先週末のF1第9戦イギリスGPを終え、イタリアのメディアが軒並みフェラーリに対する厳しい記事を掲載している。
【結果】F1イギリスGP決勝の順位、タイム差、周回数、獲得ポイント
『La Repubblica(レプブリカ)』は、シルバーストンはフェラーリにとって「今シーズン最悪のパフォーマンスだった」と指摘。
『Tuttosport(トゥットスポルト)』は、「タイトル獲得の望みははるかかなたへと遠のいてしまった」と書いている。
イタリアのメディアが心配しているのは、フェラーリが重要な開発レースにおいて、首位を独走するメルセデスAMGばかりでなく、ウィリアムズにも後れをとってしまっているのではないかということだ。
■ウィリアムズに差を縮められているのは明らか
来季の契約更新に向けて切羽詰まった状況に置かれているキミ・ライコネンは、イギリスGPで予選5番手、決勝を8位で終えた後、次のように語った。
「クルマは問題なかったよ。ただ速さが足りなかっただけだ」
セバスチャン・ベッテルのほうは、イギリスGPを6番グリッドからスタートし、3レースぶりに表彰台に返り咲いていた。だがこれは今季型車SF15-Tの実力によるものではなく、レース終盤に急変した天候に助けられてのものだった。
「これは、僕たちが実力で得た結果ではないよ」と認めたベッテルは、ドイツの『Auto Motor und Sport(アウト・モートア・ウント・シュポルト)』に次のように付け加えた。
「僕たちに改善する必要があるのは明らかだ。差を見れば、僕たちはこれまでのレースよりも遅くなっているんだからね」
チーム代表のマウリツィオ・アリバベーネもそれを認めざるを得ない。
「我々は問題を抱えているし、それを分析する必要がある」
イタリアの『La Repubblica(レプブリカ)』にそう述べたアリバベーネは、次のように続けた。
「ストレートではかなり遅かったし、コーナーでも失ったタイムを取り戻すことができていなかった」
「我々には素晴らしいドライバーがいたし、素晴らしい戦略もあった」と表彰台に上ったベッテルを称賛したアリバベーネだが、「我々には素晴らしいクルマも必要なんだ」と基本的な問題がそこにあることを示唆している。
■まだ2015年型車に見切りをつけるわけにはいかない
さらに、アリバベーネは、フェラーリではシルバーストンのような高速サーキットで苦戦しているだけではなく、硬めのタイヤへの対応にもてこずっていると語り、次のように続けた。
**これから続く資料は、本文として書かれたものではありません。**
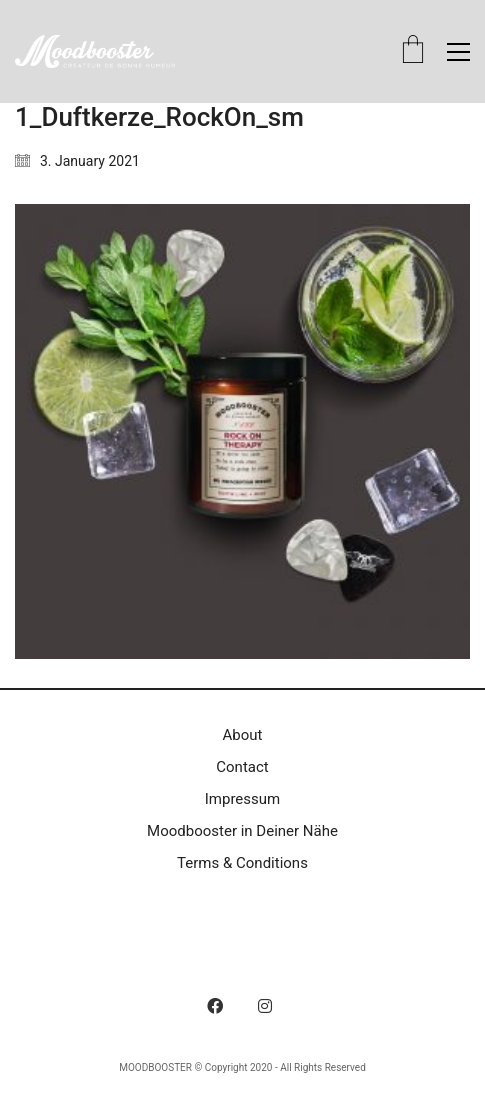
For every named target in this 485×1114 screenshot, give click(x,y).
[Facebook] (215, 1006)
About (243, 735)
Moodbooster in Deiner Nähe (242, 831)
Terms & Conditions (242, 863)
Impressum (242, 799)
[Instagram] (265, 1006)
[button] (458, 52)
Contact (242, 767)
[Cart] (413, 51)
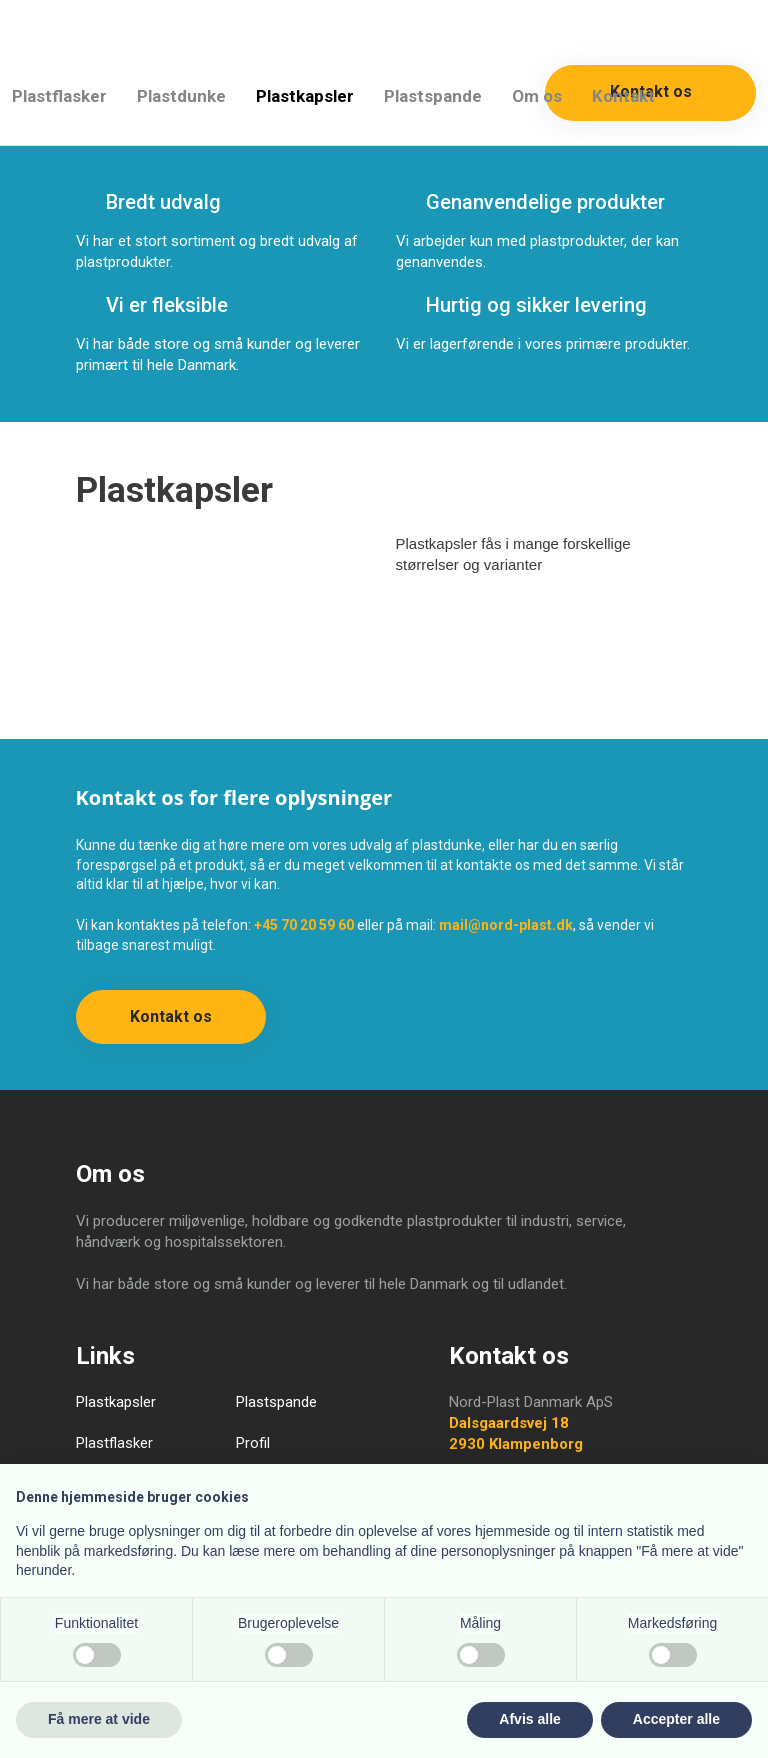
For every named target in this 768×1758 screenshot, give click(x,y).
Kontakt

「残念ながら、スパ(第11戦ベルギーGP/8月23日決勝)や鈴鹿(第14戦日本GP/9月27日決勝)でもここ(シルバーストン)と同じようなレースとなるかもしれない」
「ウィリアムズが最近のレースで素晴らしいパフォーマンスを発揮してみせているだけに、我々もすべてのエリアで取り組んでいかないとならない。彼らが我々にとって問題となって欲しくはないからね」
「我々にとっての問題はメルセデスAMGだけだという状態を続けたいんだ」
だが、『La Repubblica(レプブリカ)』は、フェラーリが過去におかしてきた失敗のひとつに、明らかにF1タイトルを勝ち取る能力がないと分かっているクルマを辛抱強く使い続けたことがあげられると指摘している。
つまり、今季はいずれにしてもタイトル争いは無理なのだから、全精力を2016年型車の開発に向けたほうがよいのではないかとの見方だ。
「過去の問題を蒸し返すつもりはないよ」と語ったアリバベーネは、次のように続けた。
「とは言え、私に言わせれば、このプロジェクトをあきらめてしまうのは間違いだ」
「2016年型のマシンと、現在の2015年型車はお互いに補完しあう関係にあるんだ。だから、2015年型車の開発をやめるということは、貴重なデータを失うという結果につながるわけだ」とアリバベーネは主張した。